- _About this task_
Set down all the lines below, each one exactly as shown.

================================

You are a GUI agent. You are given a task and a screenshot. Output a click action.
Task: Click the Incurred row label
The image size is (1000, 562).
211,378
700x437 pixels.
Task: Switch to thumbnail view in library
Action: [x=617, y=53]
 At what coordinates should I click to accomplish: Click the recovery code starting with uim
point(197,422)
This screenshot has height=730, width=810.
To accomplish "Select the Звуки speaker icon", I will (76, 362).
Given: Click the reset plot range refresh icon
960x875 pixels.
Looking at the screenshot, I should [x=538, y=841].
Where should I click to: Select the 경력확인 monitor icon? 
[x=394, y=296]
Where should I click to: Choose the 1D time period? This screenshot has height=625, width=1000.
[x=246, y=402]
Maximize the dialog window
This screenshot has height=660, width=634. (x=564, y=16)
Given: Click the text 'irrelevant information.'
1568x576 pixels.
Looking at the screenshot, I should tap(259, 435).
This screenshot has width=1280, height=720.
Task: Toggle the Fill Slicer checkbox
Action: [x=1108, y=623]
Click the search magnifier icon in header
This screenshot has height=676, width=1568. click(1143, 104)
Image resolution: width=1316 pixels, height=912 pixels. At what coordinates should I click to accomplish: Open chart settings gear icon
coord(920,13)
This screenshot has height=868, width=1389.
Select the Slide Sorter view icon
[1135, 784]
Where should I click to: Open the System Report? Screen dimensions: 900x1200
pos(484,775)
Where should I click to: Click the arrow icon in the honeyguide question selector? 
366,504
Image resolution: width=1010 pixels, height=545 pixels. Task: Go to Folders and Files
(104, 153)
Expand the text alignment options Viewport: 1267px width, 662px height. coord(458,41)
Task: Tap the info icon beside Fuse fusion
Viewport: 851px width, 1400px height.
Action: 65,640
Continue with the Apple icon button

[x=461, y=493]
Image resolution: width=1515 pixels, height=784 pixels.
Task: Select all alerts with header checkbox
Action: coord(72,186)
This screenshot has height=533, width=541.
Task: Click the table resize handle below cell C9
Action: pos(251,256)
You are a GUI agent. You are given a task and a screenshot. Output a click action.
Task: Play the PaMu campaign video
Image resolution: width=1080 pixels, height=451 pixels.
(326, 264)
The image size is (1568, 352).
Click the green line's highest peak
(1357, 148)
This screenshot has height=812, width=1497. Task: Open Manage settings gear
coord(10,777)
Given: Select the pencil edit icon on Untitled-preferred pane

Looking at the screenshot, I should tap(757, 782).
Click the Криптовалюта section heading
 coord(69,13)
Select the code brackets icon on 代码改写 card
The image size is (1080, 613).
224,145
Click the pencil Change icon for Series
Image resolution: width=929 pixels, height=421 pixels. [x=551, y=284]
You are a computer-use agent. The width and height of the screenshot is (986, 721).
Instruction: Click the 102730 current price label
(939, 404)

================================

- _Solution below_
You are a GUI agent. You are given a task and a screenshot. Output a click action.
Task: Click the Incurred row label
The image size is (1000, 562).
211,378
700x437 pixels.
Task: Switch to thumbnail view in library
Action: [x=617, y=53]
 At what coordinates should I click to accomplish: Click the recovery code starting with uim
point(197,422)
This screenshot has height=730, width=810.
To accomplish "Select the Звуки speaker icon", I will (76, 362).
Given: Click the reset plot range refresh icon
960x875 pixels.
Looking at the screenshot, I should [x=538, y=841].
Where should I click to: Select the 경력확인 monitor icon? 
[x=394, y=296]
Where should I click to: Choose the 1D time period? This screenshot has height=625, width=1000.
[x=246, y=402]
Maximize the dialog window
This screenshot has height=660, width=634. (x=564, y=16)
Given: Click the text 'irrelevant information.'
1568x576 pixels.
Looking at the screenshot, I should tap(259, 435).
This screenshot has width=1280, height=720.
Task: Toggle the Fill Slicer checkbox
Action: [x=1108, y=623]
Click the search magnifier icon in header
This screenshot has height=676, width=1568. click(1143, 104)
Image resolution: width=1316 pixels, height=912 pixels. At what coordinates should I click to accomplish: Open chart settings gear icon
coord(920,13)
This screenshot has height=868, width=1389.
Select the Slide Sorter view icon
[1135, 784]
Where should I click to: Open the System Report? Screen dimensions: 900x1200
pos(484,775)
Where should I click to: Click the arrow icon in the honeyguide question selector? 
366,504
Image resolution: width=1010 pixels, height=545 pixels. Task: Go to Folders and Files
(104, 153)
Expand the text alignment options Viewport: 1267px width, 662px height. coord(458,41)
Task: Tap the info icon beside Fuse fusion
Viewport: 851px width, 1400px height.
Action: 65,640
Continue with the Apple icon button

[x=461, y=493]
Image resolution: width=1515 pixels, height=784 pixels.
Task: Select all alerts with header checkbox
Action: coord(72,186)
This screenshot has height=533, width=541.
Task: Click the table resize handle below cell C9
Action: pos(251,256)
You are a GUI agent. You are given a task and a screenshot. Output a click action.
Task: Play the PaMu campaign video
Image resolution: width=1080 pixels, height=451 pixels.
(326, 264)
The image size is (1568, 352).
Click the green line's highest peak
(1357, 148)
This screenshot has height=812, width=1497. Task: Open Manage settings gear
coord(10,777)
Given: Select the pencil edit icon on Untitled-preferred pane

Looking at the screenshot, I should tap(757, 782).
Click the Криптовалюта section heading
 coord(69,13)
Select the code brackets icon on 代码改写 card
The image size is (1080, 613).
224,145
Click the pencil Change icon for Series
Image resolution: width=929 pixels, height=421 pixels. [x=551, y=284]
You are a computer-use agent. The width and height of the screenshot is (986, 721).
Instruction: Click the 102730 current price label
(939, 404)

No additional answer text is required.